COSLA, the representative body of local government in Scotland, has issued a clear warning: without fair and sustainable funding, we risk the viability of services that people rely on every single day. Their manifesto calls for an additional £750 million investment in social care and an end to 15-minute visits in homecare.
More immediately they have also called for the urgent reconvening of the Financial Viability Response Group of which providers through Scottish Care and CCPS sat on at the start of the year and which in April offered a truthful report with recommendations to the Cabinet Secretary.
Councillor Paul Kelly put it bluntly:
“Local Government cannot do this alone. Demand is increasing, costs are rising, and the workforce is under immense strain.”
Yet we have been faced with silence from the Scottish Government other than a statement to address winter pressures by giving £20 million to NHS Boards to address ‘social care’ needs. An allocation not to local authorities or HSCPs but to the sacrosanct NHS.
Scottish Care has consistently argued for a budget that values social care not one that kills reassurance and forces closures. As I said recently, people are dying because they cannot get the social care they need. This is not hyperbole; it is happening now. Services are closing, staff are being made redundant, and communities are losing lifelines.

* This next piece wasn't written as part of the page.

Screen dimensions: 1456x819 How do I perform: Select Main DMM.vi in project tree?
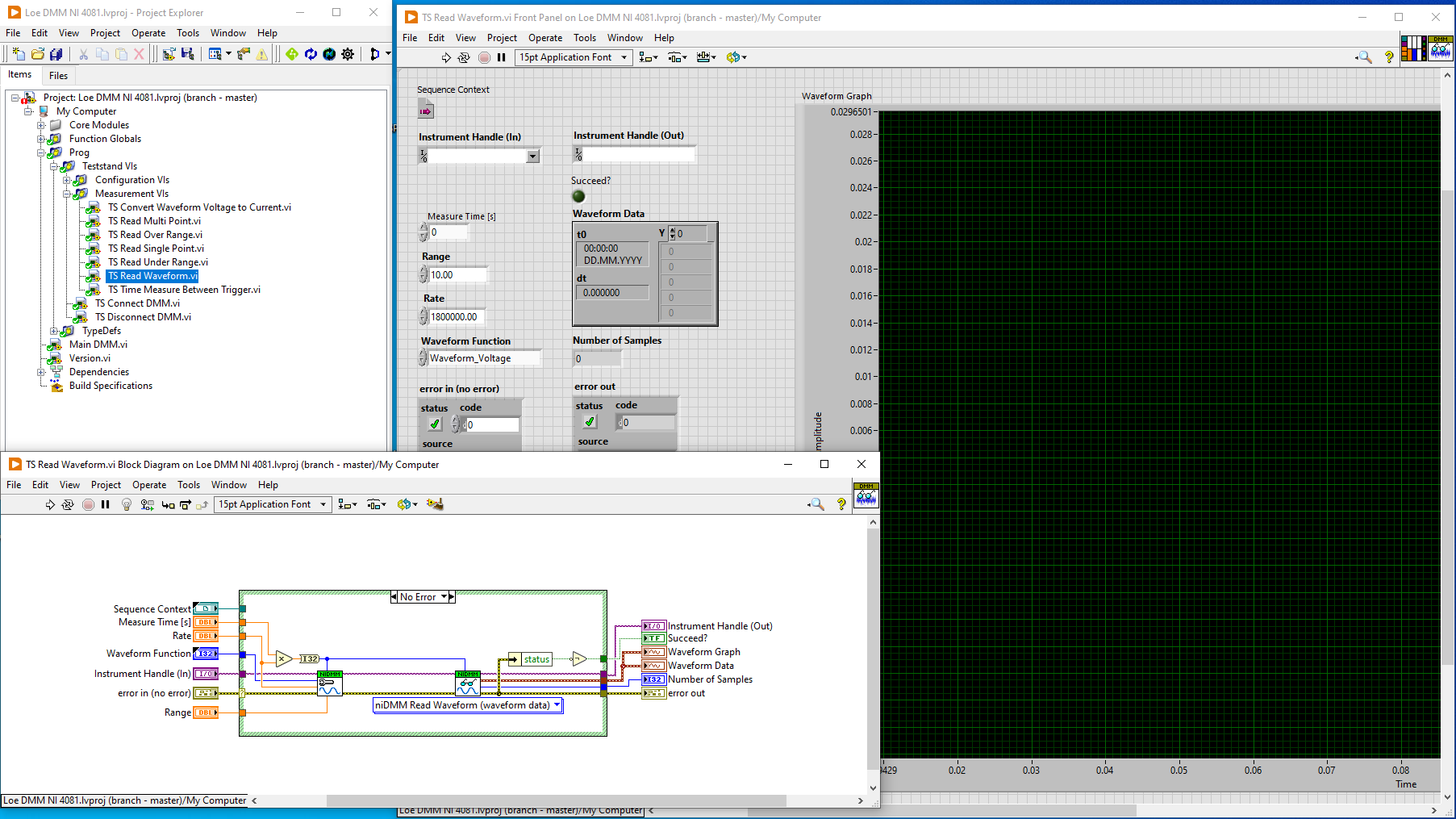click(x=98, y=345)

The UK Government must also shoulder responsibility. Immigration policy changes such as scrapping social care visas, raising salary thresholds, and increasing sponsorship costs are reckless and inhumane. In rural Scotland, internationally recruited workers make up more than 25% of the workforce. Removing this lifeline will devastate communities and put lives at risk.

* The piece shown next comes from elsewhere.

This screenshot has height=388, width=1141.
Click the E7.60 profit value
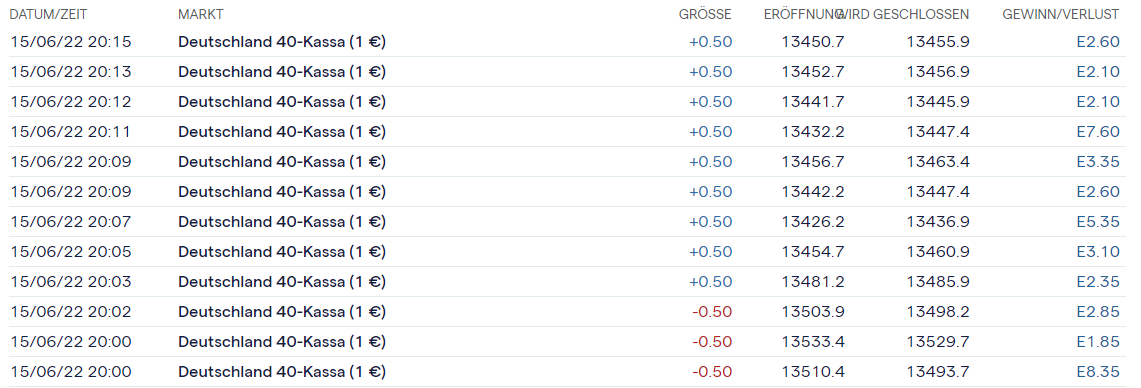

Both governments must act decisively. The UK Government needs to reverse damaging immigration changes, exempt social care from National Insurance hikes, and deliver Barnett consequentials that prioritise care. The Scottish Government needs to commit to COSLA’s £750m ask, deliver multi-year funding agreements, and accelerate reform that values workforce and community-led care models.
This is not about party politics – it is about people. Every delay deepens the crisis. Every cut costs lives.
Social care is not a drain on resources; it is an investment in humanity. It is the infrastructure of compassion that sustains our communities. As we await the Budget, let us demand a budget that cares; a budget that restores dignity, strengthens the workforce, and ensures that no one in Scotland is left without the support they need.
I appeal to our political leaders to stop the rhetoric and start the rescue.
To the public I say, raise your voice for those who cannot.
Social care is the foundation of a fair Scotland. If we fail to act now, we will not just lose services but inevitably we will lose lives, communities, and trust in the very idea of care. “Social care is not a cost – it is the currency of compassion.”
We cannot afford another winter of reactive measures. We cannot afford to lose more care homes, more workers, more trust. The UK Budget must deliver for social care. The Scottish Government must match ambition with action.
This is not just about funding. It is about the kind of country we want to be. One that values its elders, supports its carers, and builds communities of care rooted in dignity, belonging, and hope.
This Saturday, before the Budget, let us make one message clear: Scotland demands a budget that cares. Nothing less will do.